### The data
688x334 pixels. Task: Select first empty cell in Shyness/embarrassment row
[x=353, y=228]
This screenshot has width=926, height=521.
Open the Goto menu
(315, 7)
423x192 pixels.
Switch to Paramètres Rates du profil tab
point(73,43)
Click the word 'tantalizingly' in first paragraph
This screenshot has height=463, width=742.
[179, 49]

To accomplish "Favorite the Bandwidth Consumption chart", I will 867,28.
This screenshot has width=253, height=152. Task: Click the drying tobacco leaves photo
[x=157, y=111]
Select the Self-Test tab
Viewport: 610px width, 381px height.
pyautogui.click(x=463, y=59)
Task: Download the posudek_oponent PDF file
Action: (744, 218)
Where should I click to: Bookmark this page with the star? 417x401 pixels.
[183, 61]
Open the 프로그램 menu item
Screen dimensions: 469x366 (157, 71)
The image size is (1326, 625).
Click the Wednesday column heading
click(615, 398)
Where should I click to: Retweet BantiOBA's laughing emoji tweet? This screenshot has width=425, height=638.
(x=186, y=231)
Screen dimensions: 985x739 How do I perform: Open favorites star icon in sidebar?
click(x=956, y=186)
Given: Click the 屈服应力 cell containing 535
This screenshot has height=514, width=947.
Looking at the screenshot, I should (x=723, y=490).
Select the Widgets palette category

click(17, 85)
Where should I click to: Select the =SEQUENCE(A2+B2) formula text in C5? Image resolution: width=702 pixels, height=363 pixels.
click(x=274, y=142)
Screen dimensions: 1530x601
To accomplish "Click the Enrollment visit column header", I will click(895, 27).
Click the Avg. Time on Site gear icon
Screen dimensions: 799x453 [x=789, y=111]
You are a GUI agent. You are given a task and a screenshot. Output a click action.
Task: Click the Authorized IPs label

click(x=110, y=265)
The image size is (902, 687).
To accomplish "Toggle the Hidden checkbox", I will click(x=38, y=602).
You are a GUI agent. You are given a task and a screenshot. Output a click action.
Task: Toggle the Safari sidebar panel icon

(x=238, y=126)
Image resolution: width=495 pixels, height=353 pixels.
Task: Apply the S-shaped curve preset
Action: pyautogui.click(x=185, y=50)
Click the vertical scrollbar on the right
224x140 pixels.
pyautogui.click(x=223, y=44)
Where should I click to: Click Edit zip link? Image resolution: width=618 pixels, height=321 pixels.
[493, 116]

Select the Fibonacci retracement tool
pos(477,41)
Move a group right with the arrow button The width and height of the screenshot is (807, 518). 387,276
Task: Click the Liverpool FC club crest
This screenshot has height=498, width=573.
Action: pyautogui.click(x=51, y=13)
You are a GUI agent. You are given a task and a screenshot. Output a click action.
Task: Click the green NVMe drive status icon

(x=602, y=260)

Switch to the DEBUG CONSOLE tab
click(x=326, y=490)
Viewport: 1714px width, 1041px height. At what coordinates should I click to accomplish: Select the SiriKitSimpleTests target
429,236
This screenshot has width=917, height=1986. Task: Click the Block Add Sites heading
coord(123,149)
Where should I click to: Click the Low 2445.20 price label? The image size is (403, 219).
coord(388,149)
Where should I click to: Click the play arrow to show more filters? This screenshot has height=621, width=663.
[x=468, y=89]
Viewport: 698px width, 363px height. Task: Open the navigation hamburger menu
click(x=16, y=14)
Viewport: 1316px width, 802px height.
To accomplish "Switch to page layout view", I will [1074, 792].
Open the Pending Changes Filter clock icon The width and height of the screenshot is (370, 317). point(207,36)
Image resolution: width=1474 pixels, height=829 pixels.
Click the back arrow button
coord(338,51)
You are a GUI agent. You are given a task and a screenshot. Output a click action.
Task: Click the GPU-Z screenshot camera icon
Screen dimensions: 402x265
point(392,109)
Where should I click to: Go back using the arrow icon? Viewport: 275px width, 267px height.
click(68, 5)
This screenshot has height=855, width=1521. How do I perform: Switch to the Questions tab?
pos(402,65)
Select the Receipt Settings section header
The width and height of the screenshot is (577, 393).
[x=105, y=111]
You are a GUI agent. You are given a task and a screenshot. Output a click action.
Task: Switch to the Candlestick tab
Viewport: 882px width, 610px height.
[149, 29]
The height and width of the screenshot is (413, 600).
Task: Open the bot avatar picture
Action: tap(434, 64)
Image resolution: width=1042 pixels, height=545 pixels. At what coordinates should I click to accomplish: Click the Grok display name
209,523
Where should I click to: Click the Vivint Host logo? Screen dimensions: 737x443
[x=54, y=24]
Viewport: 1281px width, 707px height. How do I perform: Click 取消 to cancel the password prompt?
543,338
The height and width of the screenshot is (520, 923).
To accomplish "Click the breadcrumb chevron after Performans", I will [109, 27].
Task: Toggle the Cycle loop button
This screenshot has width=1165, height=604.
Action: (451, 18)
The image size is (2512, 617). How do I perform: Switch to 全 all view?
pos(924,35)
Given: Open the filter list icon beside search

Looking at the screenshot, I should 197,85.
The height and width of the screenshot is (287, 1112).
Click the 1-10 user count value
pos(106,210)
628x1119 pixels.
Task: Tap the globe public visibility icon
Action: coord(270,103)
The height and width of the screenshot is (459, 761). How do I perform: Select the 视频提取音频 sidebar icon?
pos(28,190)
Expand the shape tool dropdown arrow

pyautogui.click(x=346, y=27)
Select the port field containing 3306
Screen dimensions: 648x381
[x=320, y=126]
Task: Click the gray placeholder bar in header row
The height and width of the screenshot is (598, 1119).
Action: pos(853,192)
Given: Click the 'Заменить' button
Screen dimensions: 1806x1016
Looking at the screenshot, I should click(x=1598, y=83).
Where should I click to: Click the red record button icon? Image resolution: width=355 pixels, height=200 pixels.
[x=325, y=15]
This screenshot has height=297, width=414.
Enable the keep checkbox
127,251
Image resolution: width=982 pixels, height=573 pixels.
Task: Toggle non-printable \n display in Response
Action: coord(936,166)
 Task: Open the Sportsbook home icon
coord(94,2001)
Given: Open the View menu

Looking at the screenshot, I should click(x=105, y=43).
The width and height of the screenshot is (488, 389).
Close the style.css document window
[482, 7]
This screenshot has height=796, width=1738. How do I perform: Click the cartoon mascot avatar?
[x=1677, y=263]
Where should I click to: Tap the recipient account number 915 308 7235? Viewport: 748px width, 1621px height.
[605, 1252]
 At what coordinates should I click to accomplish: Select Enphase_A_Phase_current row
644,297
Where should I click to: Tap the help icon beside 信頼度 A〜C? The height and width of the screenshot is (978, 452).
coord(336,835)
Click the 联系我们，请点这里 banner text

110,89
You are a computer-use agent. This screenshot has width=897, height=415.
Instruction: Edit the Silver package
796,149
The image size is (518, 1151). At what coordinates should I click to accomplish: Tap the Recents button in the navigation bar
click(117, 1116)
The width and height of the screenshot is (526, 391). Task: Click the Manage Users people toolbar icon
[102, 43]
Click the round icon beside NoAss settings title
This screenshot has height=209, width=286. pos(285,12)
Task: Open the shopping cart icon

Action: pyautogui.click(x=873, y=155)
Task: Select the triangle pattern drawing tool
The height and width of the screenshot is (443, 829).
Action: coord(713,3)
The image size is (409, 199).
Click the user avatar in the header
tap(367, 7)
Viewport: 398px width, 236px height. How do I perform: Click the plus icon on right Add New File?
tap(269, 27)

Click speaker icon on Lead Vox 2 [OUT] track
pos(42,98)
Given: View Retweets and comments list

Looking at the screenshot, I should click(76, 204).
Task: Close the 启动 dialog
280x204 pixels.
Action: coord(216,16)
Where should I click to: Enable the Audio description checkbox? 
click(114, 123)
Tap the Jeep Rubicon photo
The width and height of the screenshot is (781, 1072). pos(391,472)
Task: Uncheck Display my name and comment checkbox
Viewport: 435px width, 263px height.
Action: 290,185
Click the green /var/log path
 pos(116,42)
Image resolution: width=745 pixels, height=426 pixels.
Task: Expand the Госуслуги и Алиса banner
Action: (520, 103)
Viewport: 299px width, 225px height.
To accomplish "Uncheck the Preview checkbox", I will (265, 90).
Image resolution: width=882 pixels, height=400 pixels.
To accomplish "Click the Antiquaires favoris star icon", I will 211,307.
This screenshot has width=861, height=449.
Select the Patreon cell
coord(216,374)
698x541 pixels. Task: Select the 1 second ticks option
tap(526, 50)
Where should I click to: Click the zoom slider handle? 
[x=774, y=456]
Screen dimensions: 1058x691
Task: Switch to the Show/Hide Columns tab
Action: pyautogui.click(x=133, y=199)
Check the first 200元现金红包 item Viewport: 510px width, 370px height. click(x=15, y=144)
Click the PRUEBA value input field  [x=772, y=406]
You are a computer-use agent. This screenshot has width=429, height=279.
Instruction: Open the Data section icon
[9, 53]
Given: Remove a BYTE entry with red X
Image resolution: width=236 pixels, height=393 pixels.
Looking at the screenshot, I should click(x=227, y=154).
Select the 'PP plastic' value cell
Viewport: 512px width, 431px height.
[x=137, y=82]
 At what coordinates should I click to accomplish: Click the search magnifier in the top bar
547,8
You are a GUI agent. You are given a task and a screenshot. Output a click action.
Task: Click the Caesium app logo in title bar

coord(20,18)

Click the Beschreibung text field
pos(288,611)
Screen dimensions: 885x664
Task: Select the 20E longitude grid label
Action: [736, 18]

### Aim
Could you update everything from the line containing "Select Enphase_A_Phase_current row" down to the line containing "click(117, 1116)", replacing "Silver package" with "Bronze package" and leaving all else unchanged? Return only those lines.

### Finished answer
 At what coordinates should I click to accomplish: Select Enphase_A_Phase_current row
644,297
Where should I click to: Tap the help icon beside 信頼度 A〜C? The height and width of the screenshot is (978, 452).
coord(336,835)
Click the 联系我们，请点这里 banner text

110,89
You are a computer-use agent. This screenshot has width=897, height=415.
Instruction: Edit the Bronze package
796,149
The image size is (518, 1151). At what coordinates should I click to accomplish: Tap the Recents button in the navigation bar
click(117, 1116)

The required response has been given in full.